Although Leo Tolstoy tried to provide an answer, scientists still doubt why we find "beauty" in patterns, shapes and colors. What purpose does art serve and, in general, why does it exist? Actually, what is beauty in general?

Did people discover mathematics or invent it?

Many of the things mentioned above are mathematics dependent. Chemistry, physics, music and so on. However, what comes first? Is the universe subject to some order? Why did everything fall into place just like that? Simply put, could an alien civilization understand our mathematical concepts?

What is gravity?

We know that objects are attracted to each other, but why? Some scientists have even proposed particles such as gravitons to explain this phenomenon.

Why are we here?

So we know that the Big Bang happened, and so on ... But why did all this happen?

What is Consciousness?

It's amazing how difficult it is to understand what is the difference between consciousness and unconsciousness. From a macroscopic point of view, everything is simple: one is awake and the other is not. But at the microscopic level, scientists are still trying unsuccessfully to understand what the difference is.

Why do we sleep

We used to think that we need to rest and recover. However, our brains actually work just as actively when we sleep, if not even more actively. Plus, we don't need 8 hours of minimal movement to recover from a day's work. In fact, we don't need sleep at all. Our muscles and cells are able to repair themselves when we are awake.

Are we alone in the universe?

Based on statistical modeling, it seems unlikely, not to say impossible, that we are the only ones in the universe.

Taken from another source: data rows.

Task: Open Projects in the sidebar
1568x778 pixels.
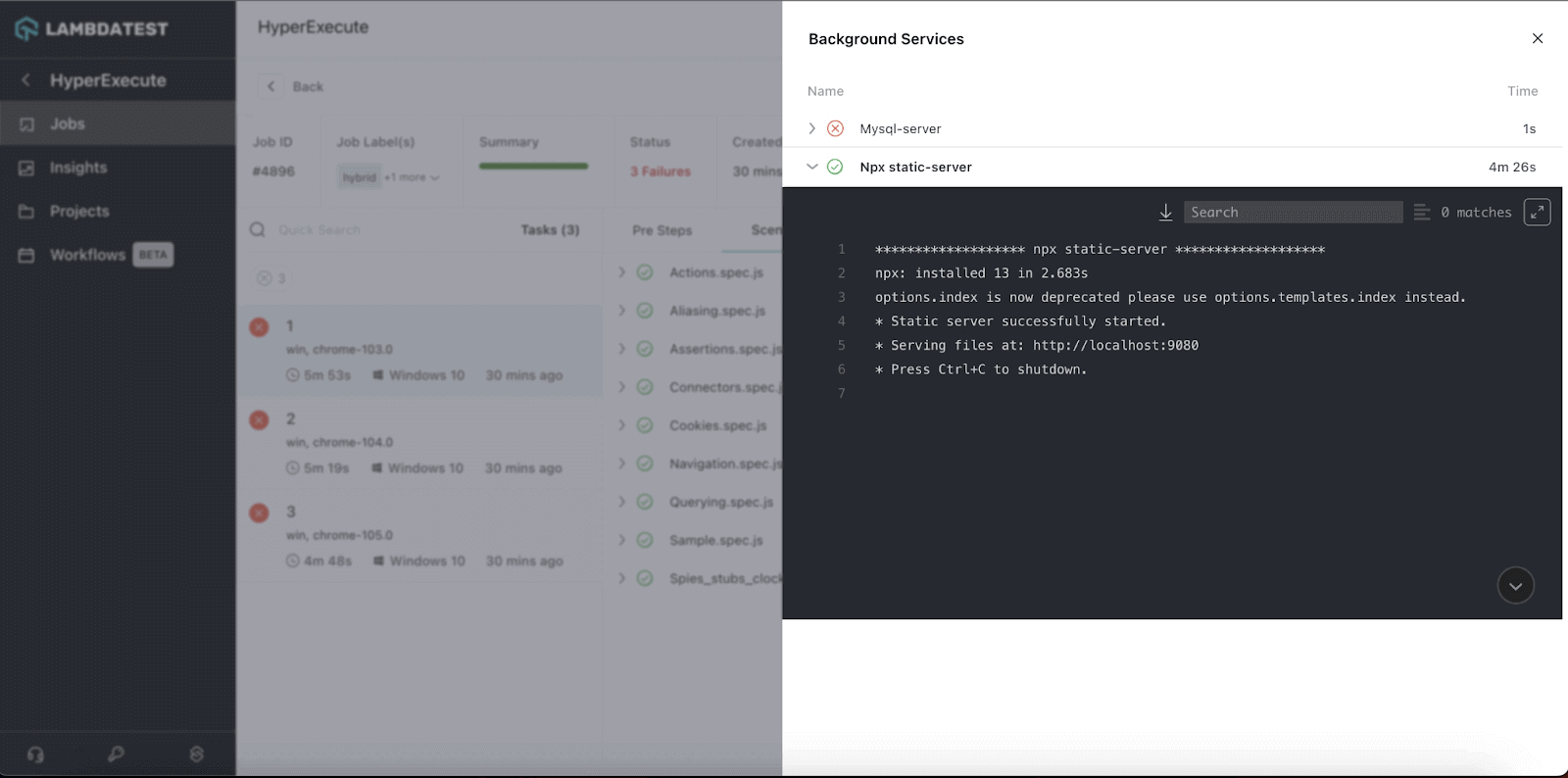Action: click(x=79, y=212)
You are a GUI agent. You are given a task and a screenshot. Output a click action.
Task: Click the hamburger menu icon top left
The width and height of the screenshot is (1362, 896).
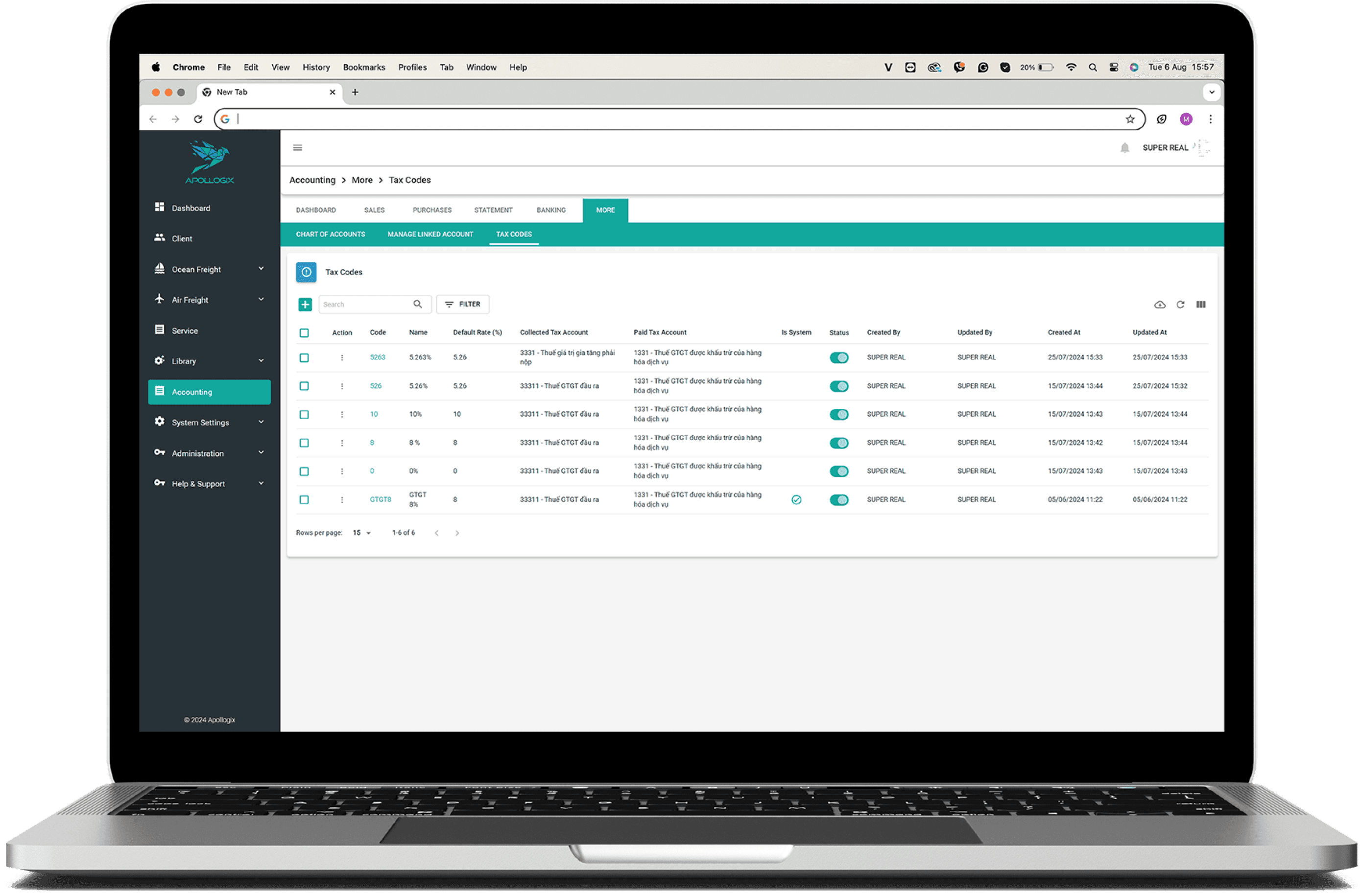(x=297, y=148)

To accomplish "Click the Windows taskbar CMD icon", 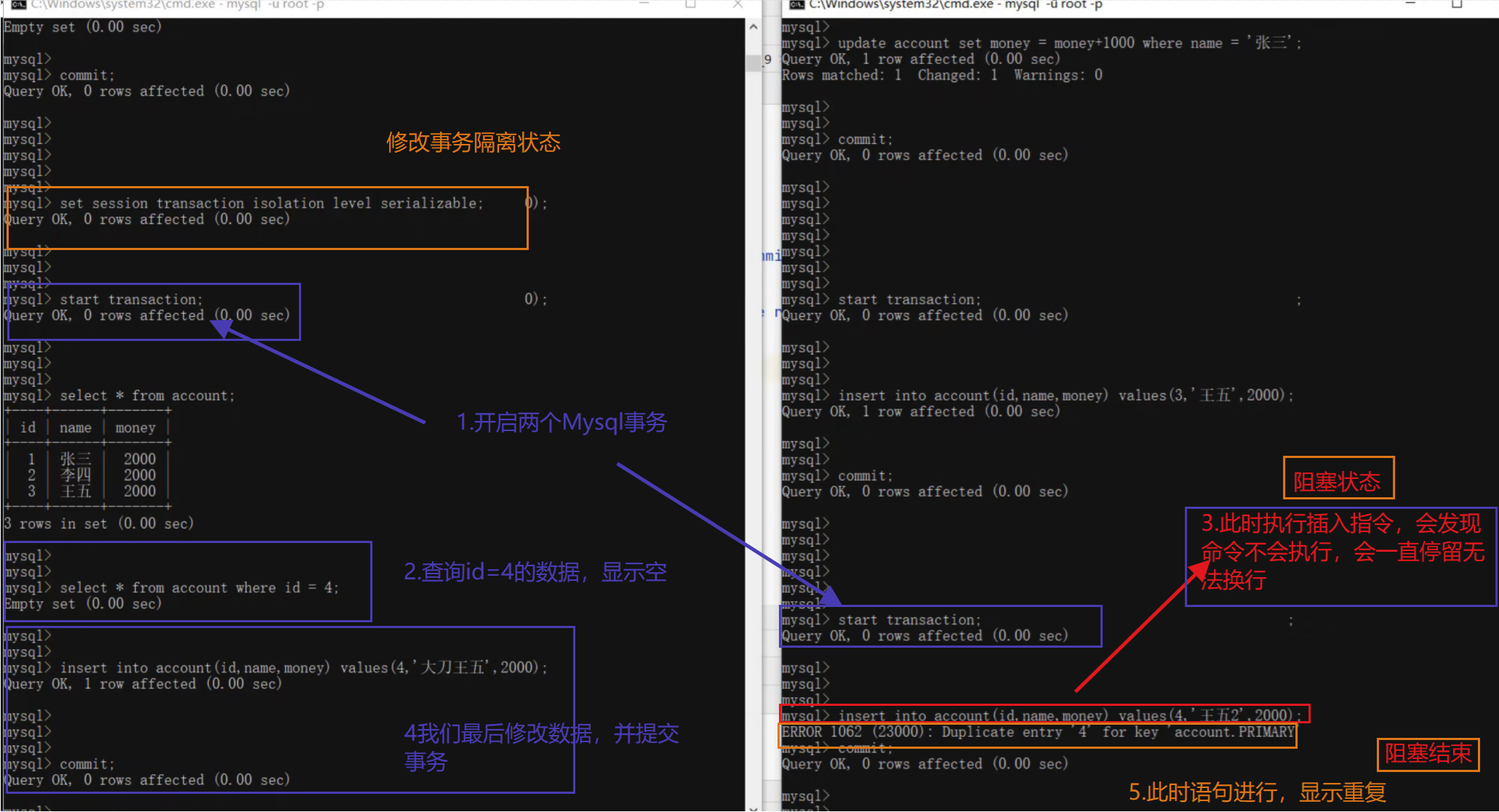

The question is how to find these other life forms, and if we found them ... would we recognize them as life? What if they turned out to be huge interstellar clouds?

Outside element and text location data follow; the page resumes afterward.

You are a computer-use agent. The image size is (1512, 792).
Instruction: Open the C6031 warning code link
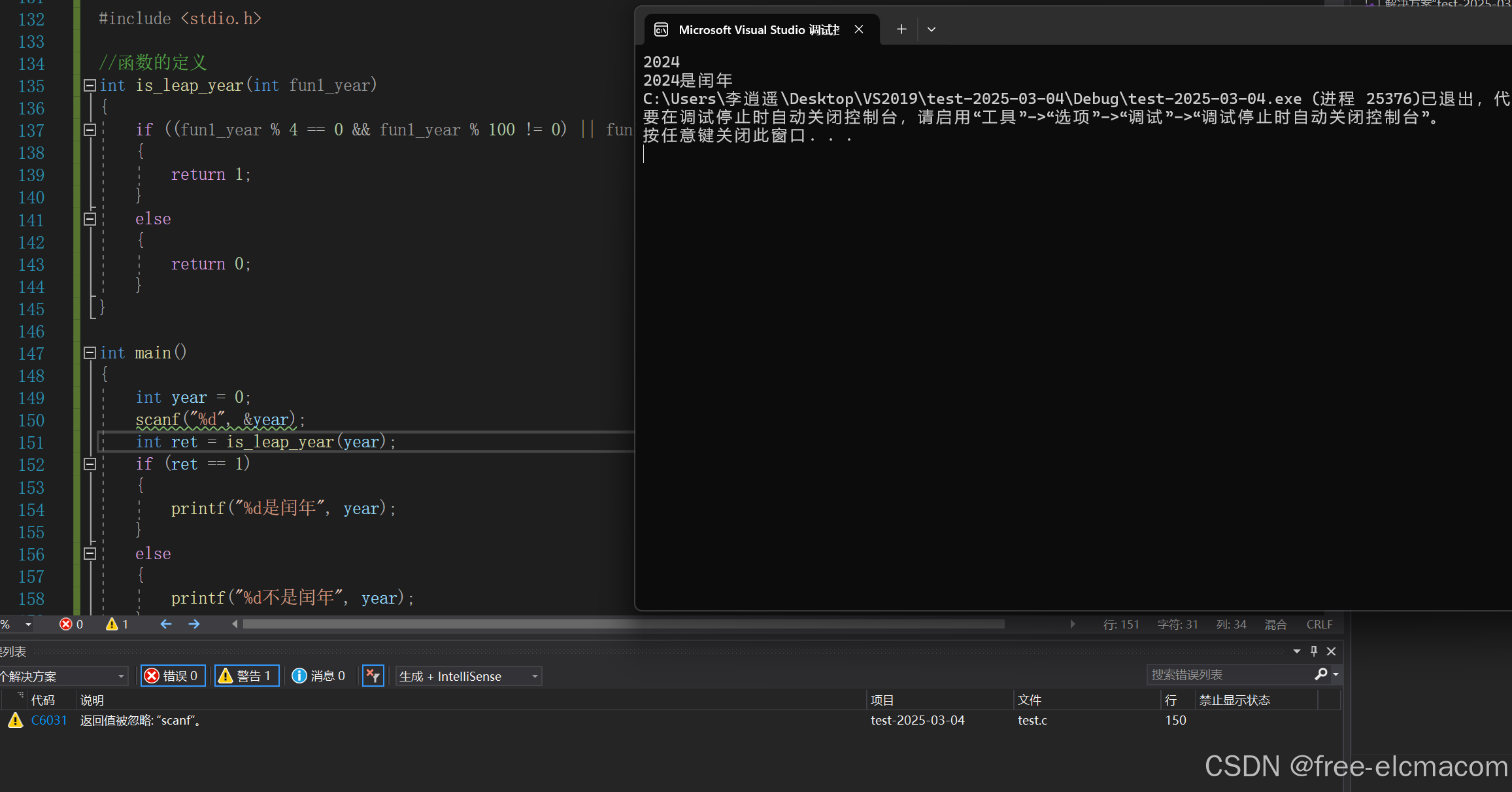pyautogui.click(x=49, y=720)
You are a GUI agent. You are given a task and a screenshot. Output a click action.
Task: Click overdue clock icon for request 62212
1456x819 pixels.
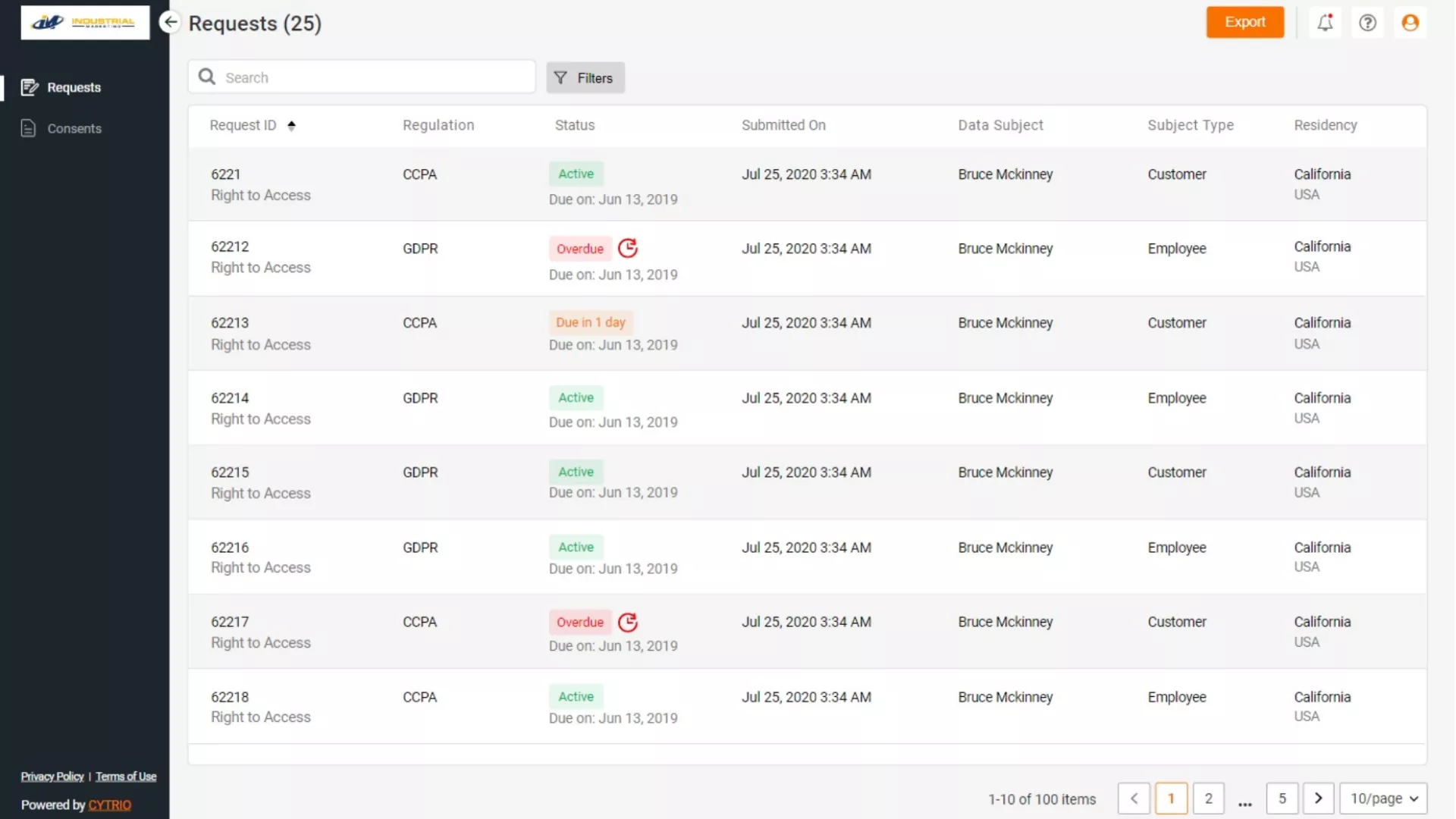click(x=628, y=248)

Where is all the stuff in the universe?

If we take all the stars and galaxies in the night sky, they make up 5 percent of the mass-energy density of the universe. More than 95 percent is accounted for by dark matter and dark energy. That's right, we can't see it all. How do we know that it exists? We draw this conclusion based on its effect on visible matter.

Will we ever be able to accurately predict the weather?

The weather is known to be difficult to predict. It depends on local geography, humidity, air pressure, etc. A slight increase in humidity over one of the forest areas can completely change today's weather, which will completely change tomorrow's, etc.

What is morality?

What is right and what is wrong? Humans seem to have some kind of innate tendency to classify behavior into ethical categories. But why? What is murder? Is there a justified murder? How about theft? And why is eugenics, the theory of the survival of the fittest, and experiments in this area so disgusting? In fact, what is the essence of disgust? Ironically, although ethics is of great importance to science, it mostly exists in completely isolated.

Where did the language come from?

When people are born, they seem to already have an empty form for language. It's almost as if we expected to know something in advance. Verbs, noun prepositions. Depending on the specific language, they simply fill in pre-existing structures. In fact, this proto-language even has a name - mentalization, or thought code. However, here again a curious and unresolved question arises, why?

Who are we?

Remember the brain transplant? So if we load all the information into your head and make a computer program out of it, will it still be you? Or if we completely reproduce every atom of your body ... will it be you too? Or will it just be a super twin? Like many questions on our list, this question has not received an answer, because scientists have not yet been able to find out the truth empirically.

What is death?

There is clinical death when the heart stops beating. You can still return from it. There is biological death when tissue degeneration begins. But is there a clear line between them? At what point is it too late to return? This question is closely related to the question "what is life?"

What happens after we die?

Perhaps it will come as no surprise that this question is more in the realm of philosophy and religion than science. However, this does not mean that scientists still have questions.